**TASK OBJECTIVE:**
Repeat only the lines below from the one containing "How do I perform: Set" through the one containing "You are a GUI", inclusive, exactly as written.

[RECORDED DATA Boundary: Start]

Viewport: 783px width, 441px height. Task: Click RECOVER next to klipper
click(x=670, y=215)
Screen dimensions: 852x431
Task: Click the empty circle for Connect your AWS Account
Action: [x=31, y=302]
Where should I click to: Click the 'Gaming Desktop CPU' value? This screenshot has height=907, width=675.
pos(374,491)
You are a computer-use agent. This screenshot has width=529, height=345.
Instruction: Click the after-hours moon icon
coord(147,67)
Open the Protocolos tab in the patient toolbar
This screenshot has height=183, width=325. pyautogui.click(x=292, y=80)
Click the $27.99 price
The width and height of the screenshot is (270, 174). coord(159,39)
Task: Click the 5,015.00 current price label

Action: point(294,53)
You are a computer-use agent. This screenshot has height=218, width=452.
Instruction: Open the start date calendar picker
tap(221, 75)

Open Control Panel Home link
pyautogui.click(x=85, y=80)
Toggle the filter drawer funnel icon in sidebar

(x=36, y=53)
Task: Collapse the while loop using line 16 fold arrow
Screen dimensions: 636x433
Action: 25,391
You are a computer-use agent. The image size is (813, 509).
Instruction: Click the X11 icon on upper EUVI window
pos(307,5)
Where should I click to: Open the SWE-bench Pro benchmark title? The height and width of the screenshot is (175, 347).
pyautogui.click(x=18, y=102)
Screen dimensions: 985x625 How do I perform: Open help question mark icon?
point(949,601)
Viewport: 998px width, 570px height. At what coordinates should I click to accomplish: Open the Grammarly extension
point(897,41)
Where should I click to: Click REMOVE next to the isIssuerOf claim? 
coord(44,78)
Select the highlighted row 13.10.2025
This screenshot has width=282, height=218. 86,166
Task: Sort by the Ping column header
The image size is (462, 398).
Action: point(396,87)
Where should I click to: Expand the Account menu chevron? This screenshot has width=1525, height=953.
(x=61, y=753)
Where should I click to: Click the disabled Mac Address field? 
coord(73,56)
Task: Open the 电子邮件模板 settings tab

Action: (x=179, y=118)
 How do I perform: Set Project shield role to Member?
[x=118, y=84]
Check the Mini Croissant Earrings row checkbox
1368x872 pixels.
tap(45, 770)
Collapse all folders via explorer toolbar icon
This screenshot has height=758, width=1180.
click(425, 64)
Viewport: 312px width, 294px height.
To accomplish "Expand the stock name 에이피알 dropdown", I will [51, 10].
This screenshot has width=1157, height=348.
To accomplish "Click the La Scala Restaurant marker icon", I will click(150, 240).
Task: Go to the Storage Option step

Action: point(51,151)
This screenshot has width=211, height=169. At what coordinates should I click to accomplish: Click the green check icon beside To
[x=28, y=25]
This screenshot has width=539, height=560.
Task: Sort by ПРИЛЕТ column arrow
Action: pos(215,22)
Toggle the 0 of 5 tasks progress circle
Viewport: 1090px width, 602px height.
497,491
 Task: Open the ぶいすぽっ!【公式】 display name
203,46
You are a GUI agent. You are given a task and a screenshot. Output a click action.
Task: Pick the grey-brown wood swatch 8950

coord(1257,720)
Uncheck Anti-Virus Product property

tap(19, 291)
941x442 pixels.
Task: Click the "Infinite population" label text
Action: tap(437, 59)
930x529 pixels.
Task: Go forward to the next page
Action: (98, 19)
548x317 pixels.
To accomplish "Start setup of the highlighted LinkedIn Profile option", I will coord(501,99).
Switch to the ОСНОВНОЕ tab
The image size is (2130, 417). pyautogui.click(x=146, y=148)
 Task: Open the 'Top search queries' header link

[RECORDED DATA Boundary: End]

**EXERCISE RESPONSE:**
 How do I perform: Set Project shield role to Member?
[x=118, y=84]
Check the Mini Croissant Earrings row checkbox
1368x872 pixels.
tap(45, 770)
Collapse all folders via explorer toolbar icon
This screenshot has height=758, width=1180.
click(425, 64)
Viewport: 312px width, 294px height.
To accomplish "Expand the stock name 에이피알 dropdown", I will [51, 10].
This screenshot has width=1157, height=348.
To accomplish "Click the La Scala Restaurant marker icon", I will click(150, 240).
Task: Go to the Storage Option step

Action: point(51,151)
This screenshot has width=211, height=169. At what coordinates should I click to accomplish: Click the green check icon beside To
[x=28, y=25]
This screenshot has width=539, height=560.
Task: Sort by ПРИЛЕТ column arrow
Action: pos(215,22)
Toggle the 0 of 5 tasks progress circle
Viewport: 1090px width, 602px height.
497,491
 Task: Open the ぶいすぽっ!【公式】 display name
203,46
You are a GUI agent. You are given a task and a screenshot. Output a click action.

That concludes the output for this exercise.